READING PASSAGE ▸
The team trained the model using a dataset of 1300 aerial images, each with a box manually drawn around a brick kiln. This enabled the model to ‘learn’ the typical features of a brick kiln, including the typical dimensions, orientation, and surrounding vegetation. The research team then tested it on publicly available aerial maps covering three cities: Deh Sabz (Afghanistan), New Delhi (India), and Kasur (Pakistan).

This proposed model fuses spectral analysis with deep learning to boost performance and reduce computational time. Another novelty is that this model works effectively on freely available public data, overcoming the constraint to rely on high-resolution imagery which is not often publicly available.

Associate Professor Murtaza Taj, Center of Urban Informatics, Technology and Policy, Lahore University of Management Sciences. 

Compared with existing machine learning-based approaches, the two-stage model was significantly faster whilst maintaining a similar level of accuracy. ‘Previous models took on average 674 seconds to process the three maps whilst our proposed two-stage approach had a compute time of only 38 seconds’ said co-investigator Associate Professor Murtaza Taj (Lahore University of Management Sciences). When scaled up to the entire Brick Kiln Belt, previous models would take between 92 days and 5 years to process all the data, whilst the new model would only take 4 days.

In the near future, the research team intend to collaborate with governments of Brick Kiln Belt countries, so that the model can be used by policy makers to detect illegal kiln activity. This is particularly important during the winter smog period, when brick kiln workers are exposed to unsafe concentrations of particulate matter, resulting in high incidences of respiratory diseases such as lung cancer, chronic bronchitis, and asthma.

GIVEN INFORMATION ▸
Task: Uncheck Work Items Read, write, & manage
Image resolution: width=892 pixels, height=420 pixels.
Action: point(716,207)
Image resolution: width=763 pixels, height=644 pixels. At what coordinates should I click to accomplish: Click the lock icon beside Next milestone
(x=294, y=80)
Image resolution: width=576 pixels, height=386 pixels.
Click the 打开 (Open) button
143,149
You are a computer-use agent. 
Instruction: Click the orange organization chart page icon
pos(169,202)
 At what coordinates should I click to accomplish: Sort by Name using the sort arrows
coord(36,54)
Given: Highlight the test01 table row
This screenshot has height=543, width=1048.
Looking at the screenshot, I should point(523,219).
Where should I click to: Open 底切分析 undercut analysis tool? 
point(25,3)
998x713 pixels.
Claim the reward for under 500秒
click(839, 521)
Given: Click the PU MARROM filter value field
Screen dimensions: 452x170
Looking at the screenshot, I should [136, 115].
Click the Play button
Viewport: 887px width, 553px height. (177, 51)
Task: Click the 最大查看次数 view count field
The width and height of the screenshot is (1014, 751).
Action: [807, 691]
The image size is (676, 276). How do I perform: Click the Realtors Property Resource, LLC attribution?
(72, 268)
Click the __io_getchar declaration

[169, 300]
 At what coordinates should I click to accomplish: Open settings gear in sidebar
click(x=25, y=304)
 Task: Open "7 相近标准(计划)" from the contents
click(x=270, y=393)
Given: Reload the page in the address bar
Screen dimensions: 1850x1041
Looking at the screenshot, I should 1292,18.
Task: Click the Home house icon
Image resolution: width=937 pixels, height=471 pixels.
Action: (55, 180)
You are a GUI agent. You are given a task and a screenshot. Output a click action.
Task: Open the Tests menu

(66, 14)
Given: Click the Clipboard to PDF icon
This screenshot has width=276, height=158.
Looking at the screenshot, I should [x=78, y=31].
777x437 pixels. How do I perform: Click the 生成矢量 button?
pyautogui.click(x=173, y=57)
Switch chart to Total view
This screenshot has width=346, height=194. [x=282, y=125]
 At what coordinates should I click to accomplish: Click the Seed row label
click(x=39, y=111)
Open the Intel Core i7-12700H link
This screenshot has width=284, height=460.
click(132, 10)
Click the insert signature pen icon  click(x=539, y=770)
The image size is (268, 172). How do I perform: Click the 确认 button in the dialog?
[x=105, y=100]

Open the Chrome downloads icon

TO DO ▸
1. From the brick kiln article, return the passage starting with "The team trained" and going on through "often publicly available.".
2. Answer these questions from the brick kiln article:
(a) How many aerial images were in the training dataset?
(b) What compute time did the two-stage approach have for the three maps?
(c) How long would the new model take to process all the data for the entire Brick Kiln Belt?
3. Continue the brick kiln article after its last sentence.
The entries have no connection to the brick kiln article.

RESPONSES IN ORDER ▸
1.
The team trained the model using a dataset of 1300 aerial images, each with a box manually drawn around a brick kiln. This enabled the model to ‘learn’ the typical features of a brick kiln, including the typical dimensions, orientation, and surrounding vegetation. The research team then tested it on publicly available aerial maps covering three cities: Deh Sabz (Afghanistan), New Delhi (India), and Kasur (Pakistan).

This proposed model fuses spectral analysis with deep learning to boost performance and reduce computational time. Another novelty is that this model works effectively on freely available public data, overcoming the constraint to rely on high-resolution imagery which is not often publicly available.

2.
(a) 1300
(b) 38 seconds
(c) 4 days

3.
Associate Professor Khalid added that the model could have many uses beyond geo-localisation of brick kilns. ‘The multi-stage strategy could easily be adapted to detect other objects that have distinct spectral signatures and well-defined shapes, such as industrial units, oil tanks, and warehouses, or to quantify urban and natural cover. This opens up many possible uses in law enforcement, spatial planning, and climate change mitigation policy.’

The project draws on Associate Professor Khalid’s expertise in applying artificial intelligence to international real-world data. In 2021, she set up the Planetary Health Informatics Group at the University of Oxford to develop digital platforms and open science tools to address health, environment, and climate challenges.

‘This project really aligns with my motivation to see artificial intelligence applied responsibly to solve both human and planetary health problems’ Associate Professor Khalid concluded. ‘Importantly, such tools can empower local governments and communities to monitor levels of pollution from unregulated industries themselves and act against illegal activity.’

The study ‘Mitigating climate and health impact of small-scale kiln industry using multi-spectral classifier and deep learning’ has been published on arXiv.

Illustration of the two-stage model. Left: In the first stage, satellite images are filtered at low-resolution by an algorithm that identifies potential brick kilns based on their spectral properties. More than 99% of the data is filtered out, with only sites that could potentially be brick kilns passing to the next stage. Right: In the second stage, objects are detected at high-resolution using a deep learning-based model. Satellite images courtesy of Google Earth.